Maintain Additional Attributes – Configure Value Range

In the Manage Sensitive Attributes application, you can create and update value ranges to provide context for protecting a sensitive attribute.

Value Range is a static collection of values that can be used as the context within which a sensitive attribute is to be protected.

To create a new value range for,Sensitive Business Partners

  • Navigate to “Additional Attributes” tab

  • Click on “Value Ranges” option

  • Click on “Add” icon

  • Select “Create New

  • Select Range Type as “List of Values

  • Enter the name of the value range beginning with VR_ for a list of values as “VR_PROTECTED_COMPANY_CODE

  • Description as “Protected Company Codes”

  • Click on “Create” button.

  • Value Range with specified details will be created.

  • Click on VR_PROTECTED_COMPANY_CODE link to add values in this Value Range. You will be navigated to Manage Derived Attributes/Value Ranges app

  • Click on Include Value option under Maintain List of Values tab

  • Click on “Add” icon under Include Value section

  • Enter “Value” as “FAF1”

  • Enter “Comment” as “BUKRS for FAF (V3)”

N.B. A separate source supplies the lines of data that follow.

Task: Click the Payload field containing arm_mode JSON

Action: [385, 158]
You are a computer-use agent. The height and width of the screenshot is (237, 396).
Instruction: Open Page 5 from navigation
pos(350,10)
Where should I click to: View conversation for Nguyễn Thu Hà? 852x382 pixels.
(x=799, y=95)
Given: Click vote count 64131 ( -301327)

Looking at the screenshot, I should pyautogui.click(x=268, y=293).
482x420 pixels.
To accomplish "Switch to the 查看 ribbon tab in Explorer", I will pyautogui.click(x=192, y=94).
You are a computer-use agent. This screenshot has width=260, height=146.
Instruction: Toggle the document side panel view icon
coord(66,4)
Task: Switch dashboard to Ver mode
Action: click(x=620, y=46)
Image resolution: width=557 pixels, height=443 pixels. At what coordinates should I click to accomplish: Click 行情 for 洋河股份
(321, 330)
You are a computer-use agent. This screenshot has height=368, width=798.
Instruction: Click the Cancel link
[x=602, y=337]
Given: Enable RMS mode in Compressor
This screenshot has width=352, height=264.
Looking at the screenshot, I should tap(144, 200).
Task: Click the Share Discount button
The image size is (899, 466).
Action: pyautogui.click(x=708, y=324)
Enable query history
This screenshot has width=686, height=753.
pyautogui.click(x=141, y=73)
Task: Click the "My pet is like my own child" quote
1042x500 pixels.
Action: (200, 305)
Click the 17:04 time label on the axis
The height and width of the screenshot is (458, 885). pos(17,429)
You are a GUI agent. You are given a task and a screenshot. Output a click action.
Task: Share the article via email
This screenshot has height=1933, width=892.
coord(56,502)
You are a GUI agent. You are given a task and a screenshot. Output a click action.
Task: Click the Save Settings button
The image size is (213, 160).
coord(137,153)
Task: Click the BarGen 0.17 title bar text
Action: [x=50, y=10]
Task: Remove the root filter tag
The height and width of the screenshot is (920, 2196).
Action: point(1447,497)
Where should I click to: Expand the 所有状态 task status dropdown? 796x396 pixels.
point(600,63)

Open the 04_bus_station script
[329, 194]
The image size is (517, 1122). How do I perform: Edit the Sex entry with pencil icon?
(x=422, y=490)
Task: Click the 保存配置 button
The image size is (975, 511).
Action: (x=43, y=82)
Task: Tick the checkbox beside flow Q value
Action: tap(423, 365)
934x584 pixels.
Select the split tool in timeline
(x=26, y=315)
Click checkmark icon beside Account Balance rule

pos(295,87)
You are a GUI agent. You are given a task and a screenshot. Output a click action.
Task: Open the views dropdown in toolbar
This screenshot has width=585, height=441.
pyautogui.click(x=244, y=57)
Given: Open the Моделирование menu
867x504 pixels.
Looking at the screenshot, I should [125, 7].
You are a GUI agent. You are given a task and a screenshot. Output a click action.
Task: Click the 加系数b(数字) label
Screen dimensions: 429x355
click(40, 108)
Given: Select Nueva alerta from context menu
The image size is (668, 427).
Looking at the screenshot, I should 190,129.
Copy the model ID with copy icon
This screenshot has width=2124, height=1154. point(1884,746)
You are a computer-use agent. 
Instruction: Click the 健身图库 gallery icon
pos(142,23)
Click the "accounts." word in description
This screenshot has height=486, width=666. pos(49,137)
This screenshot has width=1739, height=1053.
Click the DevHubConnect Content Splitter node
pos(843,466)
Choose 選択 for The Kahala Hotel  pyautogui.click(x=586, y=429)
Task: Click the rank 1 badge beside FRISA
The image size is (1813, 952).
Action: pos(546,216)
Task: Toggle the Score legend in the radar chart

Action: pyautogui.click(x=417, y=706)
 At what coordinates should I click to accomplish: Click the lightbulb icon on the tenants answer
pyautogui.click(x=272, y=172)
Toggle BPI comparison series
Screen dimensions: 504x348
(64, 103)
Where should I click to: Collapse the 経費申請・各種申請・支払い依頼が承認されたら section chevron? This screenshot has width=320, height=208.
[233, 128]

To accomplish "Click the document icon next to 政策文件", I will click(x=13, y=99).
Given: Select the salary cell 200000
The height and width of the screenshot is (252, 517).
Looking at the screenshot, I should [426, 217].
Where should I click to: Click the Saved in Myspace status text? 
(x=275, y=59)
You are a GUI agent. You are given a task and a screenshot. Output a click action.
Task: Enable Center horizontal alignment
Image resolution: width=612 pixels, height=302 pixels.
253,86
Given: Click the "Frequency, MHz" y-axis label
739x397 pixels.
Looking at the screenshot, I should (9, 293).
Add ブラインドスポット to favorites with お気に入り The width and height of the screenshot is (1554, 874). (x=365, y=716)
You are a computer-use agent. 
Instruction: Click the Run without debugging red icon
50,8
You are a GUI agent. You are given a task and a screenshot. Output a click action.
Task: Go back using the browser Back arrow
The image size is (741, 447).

  • Click on “Create” button

Enter following entries in “VR_PROTECTED_COMPANY_CODE” Value Range

Data Blocking Configuration

In the Manage Sensitive Attributes application, you can configure blocking for a sensitive attribute to define in detail how it is to be protected in the system.

Blocking configuration defines which sensitive records are to be blocked from view for unauthorized users, even when these records would normally appear in a table view.

To configure blocking for LA_EA_COMP_CODE sensitive attribute, under Configuration > Data Blocking Configuration, choose Edit.

  • Enable Data Blocking.

  • Click on “Add” icon next to “Policy” edit box

  • Enter Policy Name as “POL_BLOCK_ENAQRY“.

  • Enter Description as “Block Sensitive Records in Embedded Analytics Query“.

  • Click on “Create” button.

  • Policy will get created.

  • Click on “Save” button.

  • Click on “Block Sensitive Records in Embedded Analytics Query (POL_BLOCK_ENAQRY)” link. You will be navigated to “Manage ABAC Policies” app

  • Choose “Edit” under “Rule” section of Policy

  • ABAC Policy Cockpit will be opened

Write following logic into Policy

Data Blocking/Suppression in SAP Analytics Cloud Story

  • Login to SAP Analytics Cloud and Click on Stories menu option

  • Click on “Aging Analysis for Small Business app” Story

  • Proper message “Certain records are blocked via UI Data Protection” will be displayed

  • Sensitive Company records will not appear in the query result


In this blog post, we have learnt how Data Block/Suppression is achieved in Analytical Queries in SAP Analytics Cloud through Manage Sensitive Attributes app provided by UI Data Protection Masking for SAP S/4HANA 2011 solution to block access of certain sensitive Company records.